Monday, June 22, 2009

Museums and the future (2)

I’ve blogged before about the Center for the Future of Museums report Museums and Society 2034. Such publications take a bit of time to filter out and debates around them to start. So there is now some interesting discussion getting underway, such as:

- The Report picks up on the aging of western society, with people staying fitter longer, and due to current economic necessity, staying in jobs longer, thus causing the risk of a generation of talented individuals not gaining employment in museums. Is this not a broader phenomena and problem, I ask? Certainly I do hear that jobs in museums are very hard to come and I do wonder where graduates of museums studies courses are finding employment. But then isn’t it part of the attributes of Gen Y-ers that they are resilient and will find other ways to contribute?

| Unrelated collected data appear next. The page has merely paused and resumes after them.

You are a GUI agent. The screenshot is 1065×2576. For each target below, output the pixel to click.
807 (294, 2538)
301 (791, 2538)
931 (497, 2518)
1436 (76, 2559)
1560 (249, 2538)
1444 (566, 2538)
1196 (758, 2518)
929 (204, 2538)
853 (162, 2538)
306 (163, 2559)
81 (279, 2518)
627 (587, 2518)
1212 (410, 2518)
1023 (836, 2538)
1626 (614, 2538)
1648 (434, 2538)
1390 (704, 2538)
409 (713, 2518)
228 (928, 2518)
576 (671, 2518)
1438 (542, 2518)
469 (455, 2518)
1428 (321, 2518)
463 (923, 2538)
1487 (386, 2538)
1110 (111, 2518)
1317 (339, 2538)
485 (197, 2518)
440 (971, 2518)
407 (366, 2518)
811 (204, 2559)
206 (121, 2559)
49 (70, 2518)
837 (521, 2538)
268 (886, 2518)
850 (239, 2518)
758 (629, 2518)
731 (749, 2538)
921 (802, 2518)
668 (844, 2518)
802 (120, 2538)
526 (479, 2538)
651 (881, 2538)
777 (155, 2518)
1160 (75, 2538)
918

Certainly Museums and the Web 2009 was full of young people working in and around the museums sector and the web.
- Accessible design is something that keeps rearing its head – this is all about ensuring that everything we exhibit in museums can be accessed by 100% of the population whatever their background or physical state. Maybe by 2034 we will achieve this, but I can’t help feeling that in the process we run the risk of compromising the very things we are trying to make accessible.
- The Virtual taking over from the Real is another theme that keeps reoccurring. My view is this debate has been and gone. The virtual cannot supplant the real, and indeed if anything it enhances the experience of the real. The virtual makes access far more possible, but cannot provide the excitement and thrill of seeing the real in the flesh.
- Museums as energy hogs – now this one resonates with all that I blog about. We cannot sustain the current levels of environmental controls, and have to design museums that rely on passive climate control systems, with a whole new approach to operations.

As always reports like these are as useful at engendering debate around the issues as much as they are about really understanding what the crystal ball is showing us.